News organizations to highlight most threatened journalists

Washington Post columnist Jamal Khashoggi (pictured),was killed in October 2018 by Saudi agents at the country's consulate in Istanbul,

New York: A coalition of more than a dozen global news organizations, including The Associated Press, The Financial Times and Reuters, will spotlight the world’s most threatened journalists in a new freedom of speech initiative, the group announced Friday in New York.

Members of the One Free Press Coalition will publish on their platforms each month a ‘10 Most Urgent’ list of journalists who have been jailed, threatened or attacked for their work.

The group’s mission is to use the voices of its members to ‘stand up for journalists under attack for pursuing the truth’, the organization said.

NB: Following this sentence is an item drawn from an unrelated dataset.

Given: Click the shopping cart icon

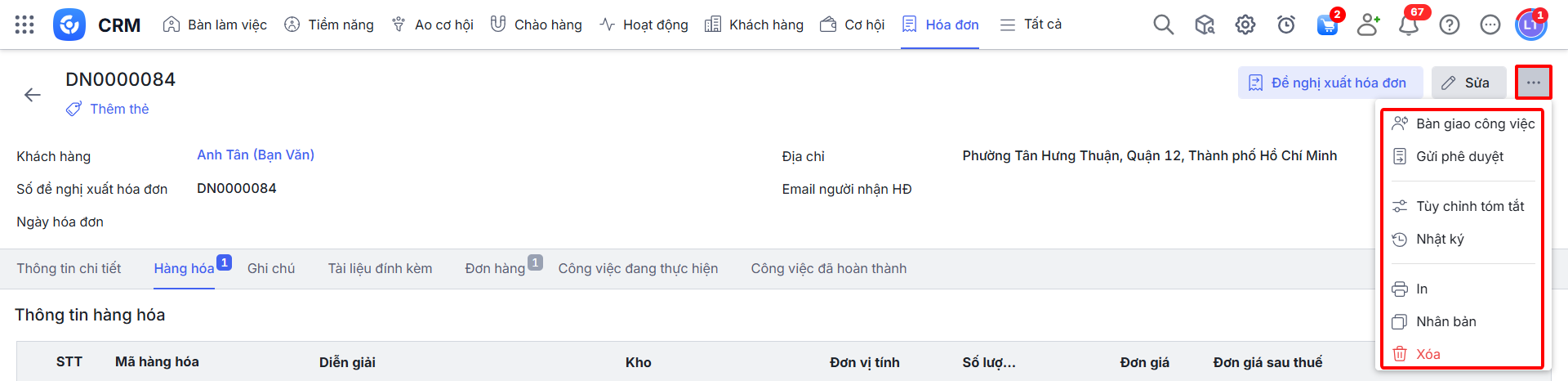Looking at the screenshot, I should [1327, 25].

Among the first group of journalists the coalition is spotlighting are the late Washington Post columnist Jamal Khashoggi, who was killed in October 2018 by Saudi agents at the country’s consulate in Istanbul, and Maria Ressa, the founder of the news site Rappler who has faced arrest and legal threats in the Philippines.

Other coalition members include EURACTIV, Forbes, HuffPost, Le Temps, Sueddeutsche Zeitung, Time, Wired and Yahoo News.

The group’s reach, including online and on social media, will allow it to signal its solidarity for journalism colleagues and simultaneously tell those who threaten free speech that they are being watched, said Randall Lane, Forbes’ chief content officer who championed the concept of the coalition at a meeting of the International Media Council at the World Economic Forum.

Other coalition partners include the Committee to Protect Journalists and the International Women’s Media Foundation.